# PROBLEM
Could you count the lines in the listing that include the word "Curls"? Give only the number.

# SUPPLIED DATA
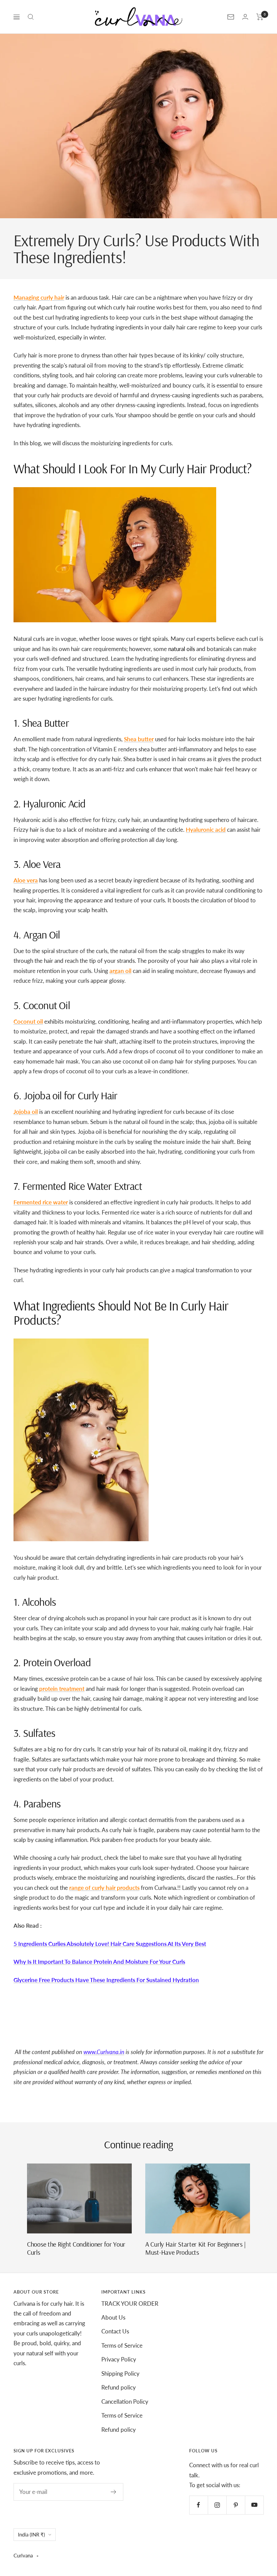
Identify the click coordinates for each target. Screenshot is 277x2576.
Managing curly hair (39, 297)
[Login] (245, 17)
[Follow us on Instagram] (217, 2505)
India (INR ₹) (31, 2534)
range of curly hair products (104, 1887)
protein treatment (61, 1688)
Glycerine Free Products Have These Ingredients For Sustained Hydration (106, 1979)
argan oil (120, 970)
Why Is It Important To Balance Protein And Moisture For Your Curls (99, 1961)
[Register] (114, 2492)
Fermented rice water (41, 1202)
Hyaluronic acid (206, 829)
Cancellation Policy (124, 2401)
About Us (113, 2317)
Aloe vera (26, 880)
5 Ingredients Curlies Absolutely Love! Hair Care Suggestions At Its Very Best (110, 1943)
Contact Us (115, 2331)
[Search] (31, 17)
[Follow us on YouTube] (254, 2505)
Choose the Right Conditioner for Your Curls (76, 2248)
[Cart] (259, 17)
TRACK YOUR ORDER (129, 2303)
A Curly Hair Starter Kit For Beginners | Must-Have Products (195, 2248)
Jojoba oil (26, 1111)
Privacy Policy (118, 2359)
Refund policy (118, 2387)
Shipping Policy (120, 2373)
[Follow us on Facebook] (198, 2505)
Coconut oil (28, 1021)
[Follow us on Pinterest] (235, 2505)
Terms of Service (122, 2345)
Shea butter (139, 739)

# RESPONSE TO THE TASK
2